Monthly Archives: September 2014

Earthquake! There’s a whole lotta shakin’ goin’ on ….

Can your building handle an earthquake?  Need to know the specs for designing structures in earthquake-prone areas like Alaska?  Find out in one of the Consortium Library’s many full text eBooks available in EngNetBase (CRC), Access Engineering (McGraw-Hill), or Earth & Environmental Science (Springer).  Or try QuickSearch and limit to Books/eBooks to find them all.

 

ebrary’s New Interface

One of our most common ebook sources is ebrary (which is now owned by ProQuest).  ebrary has just come out with an updated interface after several years of ‘the same old thing,’ and two immediate advantages are, first, (to quote Etta James) At Last! we can read the content by scrolling smoothly through many pages rather than having to use the arrow icons in the menu bar to go back and forth one page at a time!  And second, the only search box in sight searches in the ebook you’re reading; there were two search boxes in the old version and the most prominent search box could get you lost very fast because it searched everything in ebrary rather than just your ebook.
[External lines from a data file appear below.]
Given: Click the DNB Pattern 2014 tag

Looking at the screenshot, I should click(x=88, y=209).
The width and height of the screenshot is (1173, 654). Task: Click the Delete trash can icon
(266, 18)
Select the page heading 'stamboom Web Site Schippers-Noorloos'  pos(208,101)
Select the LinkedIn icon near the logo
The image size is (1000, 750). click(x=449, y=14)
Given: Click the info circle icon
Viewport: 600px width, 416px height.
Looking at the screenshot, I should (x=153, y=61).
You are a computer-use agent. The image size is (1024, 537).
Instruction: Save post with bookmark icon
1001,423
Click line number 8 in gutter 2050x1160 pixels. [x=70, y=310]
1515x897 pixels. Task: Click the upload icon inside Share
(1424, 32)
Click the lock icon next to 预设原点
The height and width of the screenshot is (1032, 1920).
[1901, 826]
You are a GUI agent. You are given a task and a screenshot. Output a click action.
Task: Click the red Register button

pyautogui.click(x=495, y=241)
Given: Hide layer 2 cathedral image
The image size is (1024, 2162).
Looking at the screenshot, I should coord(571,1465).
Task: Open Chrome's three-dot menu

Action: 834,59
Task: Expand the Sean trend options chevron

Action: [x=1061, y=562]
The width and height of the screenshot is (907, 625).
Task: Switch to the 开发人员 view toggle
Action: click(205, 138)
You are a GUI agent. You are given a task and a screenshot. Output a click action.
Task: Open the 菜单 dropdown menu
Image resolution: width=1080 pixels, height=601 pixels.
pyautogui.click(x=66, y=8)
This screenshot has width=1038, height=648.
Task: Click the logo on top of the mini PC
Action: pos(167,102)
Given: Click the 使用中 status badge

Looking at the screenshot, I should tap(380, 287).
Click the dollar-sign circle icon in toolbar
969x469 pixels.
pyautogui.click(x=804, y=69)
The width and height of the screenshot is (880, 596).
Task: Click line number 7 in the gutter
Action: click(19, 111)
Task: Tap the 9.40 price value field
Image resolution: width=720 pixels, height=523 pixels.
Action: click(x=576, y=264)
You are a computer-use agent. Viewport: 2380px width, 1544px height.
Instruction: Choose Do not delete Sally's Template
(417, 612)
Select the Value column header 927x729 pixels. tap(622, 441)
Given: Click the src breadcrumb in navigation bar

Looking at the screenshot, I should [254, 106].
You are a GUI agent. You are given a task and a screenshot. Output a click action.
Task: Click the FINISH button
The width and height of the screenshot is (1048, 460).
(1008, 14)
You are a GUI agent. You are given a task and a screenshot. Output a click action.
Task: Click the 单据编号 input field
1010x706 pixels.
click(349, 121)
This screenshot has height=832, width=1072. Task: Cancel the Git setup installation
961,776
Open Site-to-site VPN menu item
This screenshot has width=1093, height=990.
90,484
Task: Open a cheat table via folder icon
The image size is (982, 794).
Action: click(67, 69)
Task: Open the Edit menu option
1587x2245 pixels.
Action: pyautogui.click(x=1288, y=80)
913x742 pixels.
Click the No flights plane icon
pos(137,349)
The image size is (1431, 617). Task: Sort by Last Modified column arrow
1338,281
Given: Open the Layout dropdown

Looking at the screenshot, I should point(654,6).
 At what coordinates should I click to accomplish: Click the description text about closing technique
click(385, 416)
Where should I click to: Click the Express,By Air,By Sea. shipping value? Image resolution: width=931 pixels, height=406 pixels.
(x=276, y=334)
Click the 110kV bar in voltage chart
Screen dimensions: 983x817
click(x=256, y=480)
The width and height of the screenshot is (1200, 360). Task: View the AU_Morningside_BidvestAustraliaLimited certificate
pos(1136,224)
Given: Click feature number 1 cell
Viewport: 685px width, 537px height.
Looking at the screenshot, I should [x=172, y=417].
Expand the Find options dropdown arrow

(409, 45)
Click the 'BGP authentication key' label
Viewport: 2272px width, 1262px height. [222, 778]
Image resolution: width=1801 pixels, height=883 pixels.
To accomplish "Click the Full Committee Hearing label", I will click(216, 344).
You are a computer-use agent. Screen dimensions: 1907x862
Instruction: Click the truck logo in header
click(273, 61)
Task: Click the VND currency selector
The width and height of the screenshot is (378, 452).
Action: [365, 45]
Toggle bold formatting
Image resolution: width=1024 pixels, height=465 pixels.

For more search functions, there’s now a search menu at the top of the interface.  The content now appears on the right with the table of contents on the left, and you can still have a user account where you can select your own ‘bookshelf’ of titles and keep notes on the content.  The various functions, such as magnifying the text, seem to work more smoothly than in the older version.  All in all, using the new ebrary interface is a much more pleasant experience than the older version.  By the way, while our titles are available for online reading, they won’t download unless we’ve got a multiple-user license for them; that’s why you’ll often see a ‘Not Available for Download’ message.

I’ve been looking at the Encyclopedia of the Mexican-American War while writing this; going somewhat beyond Mexico, here’s another ebrary example that’s worth searching for in the catalog or QuickSearch:

Atlas of the Galilean Satellites

After the introductory chapters, there’s a fine moon-by-moon display of maps and photographs for Calisto, Ganymede, Europa, and Io.  Enjoy!